April 3, 2023--Traquair's entrance drive; view from ancient glass window |
Our destination on Monday morning from Berwick's Golden Square was Innerleithen, a small town in Tweedsdale in the Scottish Borders. Call it a repositioning move of sorts to reset our accommodations.
April 3, 2023--the 60 Bus with Eildon Hills in background |
A word or two on bus connections. Rail schedules are difficult enough; but British bus schedules? They are notoriously hard to decipher. Once you unlock them, though, it is quite possible without too much trouble to travel to most places on a vacation to Britain using only buses or rail. The biggest hurdle perhaps is that bus lines are privatized, whereas most inner city buses are not. There's no standardization, for lack of a better. A number of bus companies compete for your fare.

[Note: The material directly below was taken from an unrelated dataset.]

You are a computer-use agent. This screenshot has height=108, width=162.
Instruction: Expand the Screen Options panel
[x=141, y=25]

April 3, 2023--River Tweed valley at Innerleithen |
A note in passing about Bus 60. As it turned out, we would cover much of the same route again in the Peugeot rental a couple days later. Bus 60 served as an orientation, which was handy. Watching how the driver dealt with parked cars and oncoming traffic in Greenlaw and Gordon certainly helped us navigate.

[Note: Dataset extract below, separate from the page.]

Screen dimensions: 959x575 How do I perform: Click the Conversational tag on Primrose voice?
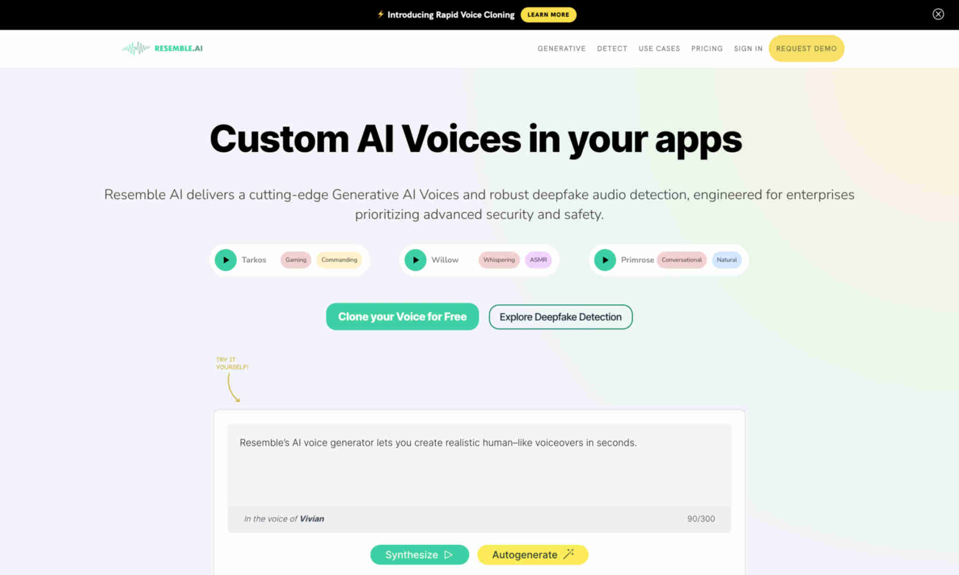point(681,259)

April 3, 2023--Darla on the Tweed Bridge |
We made our way to the Traquair Arms Hotel around the block from the Co-Op, and arranged to drop our packs there. We then continued unencumbered to Traquair House. Not too terrible a stretch, perhaps as much as 2-miles one way.

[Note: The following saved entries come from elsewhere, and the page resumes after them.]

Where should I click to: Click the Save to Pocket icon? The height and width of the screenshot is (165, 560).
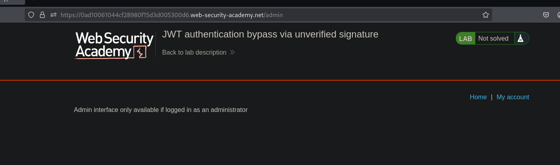pos(546,15)
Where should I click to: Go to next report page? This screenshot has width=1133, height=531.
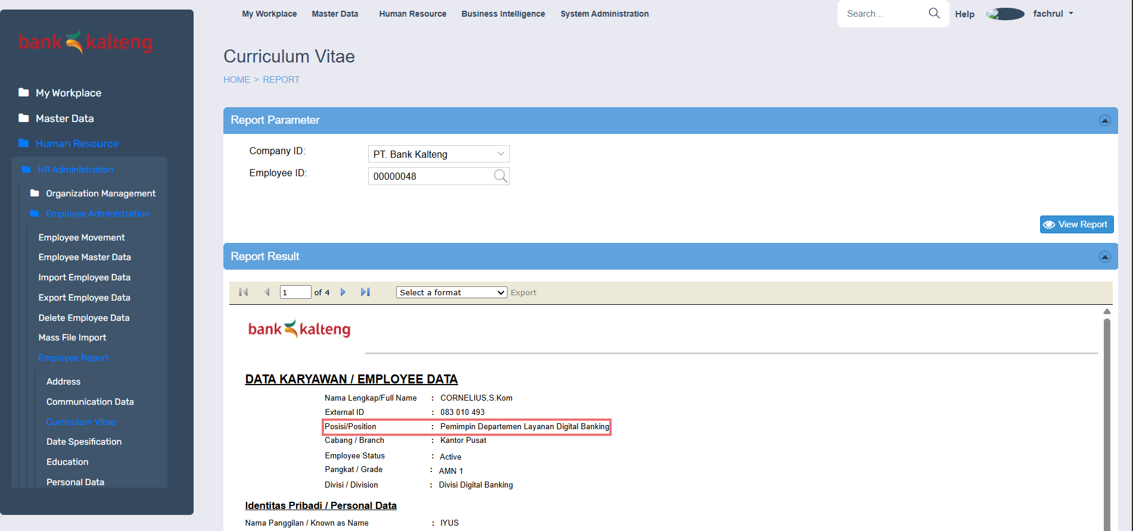(x=343, y=292)
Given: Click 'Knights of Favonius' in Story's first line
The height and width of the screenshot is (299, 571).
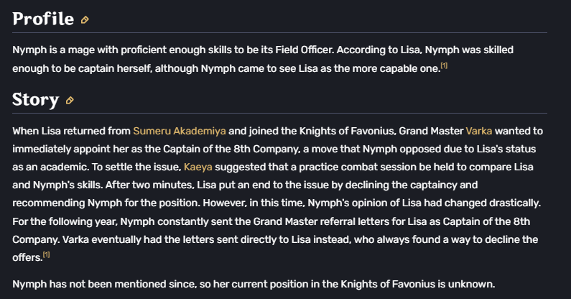Looking at the screenshot, I should pyautogui.click(x=348, y=131).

April 3, 2023--Tweed Bridge |
April 3, 2023--Quair Water bridge |
There are probably a number of ways to get to Traquair House. The way we went, along Quair Water, was likely not the preferred route. It was somewhat like entering the grounds from the back of the house. Near the house where paths join was a sculpture of a giant pencil cut from a blow down with a postcard in support of Ukraine. That, we did not expect to find.
April 3, 2023--the pencil |
After orienting ourselves, we approached the house and were told we needed to get admission tickets to the house, grounds and museum from a guard station located at--the front of the house on the ancient tree lined grand entrance that has not been used as such for several hundred years. And that brings us to the famous "Steekit Yetts" (stuck gates) of The Bears Gate. Here legend has its play.
April 3, 2023--Traquair estate drive |
The Bears Gate is thought to have been commissioned by the 4th Earl of Traquair at a cost of £12. 15s for its building, £10. 4s for the carving of the bears, and 4 gallons of ale for the workmen who erected them in 1738-1739. The gate would have been in use a short while, 6 or 7 years before being permanently shut.
It is said that in 1745 "Bonnie Prince Charlie” rode out of the gates at Traquair House to reclaim his throne. His cousin and staunch supporter, who is also called Charles Stuart, 15th Earl of Traquair ordered the gates at the top of the driveway to be shut until a Stuart returned to the throne. Unfortunately, a few months later the Jacobite army met with disaster at Culloden in April 1746. The gates have been shut ever since. Or, that's one story.
April 3, 2023--The Bears Gate |
Another story is perhaps better documented. It is found in "Innerleithen & Traquair, Past and Present: with an angler's guide to the Tweed and its tributaries" published in 1867--roughly 70 years after the events occurred. Closer in time, so to speak. In it, it is claimed that the gate was actually shut in 1796 by the 7th Earl of Traquair when the funeral cortege of his Countess passed through it. He vowed to keep the gate shut until another Countess of Traquair was brought home.
Broken hearts, either way. The gate remains shut.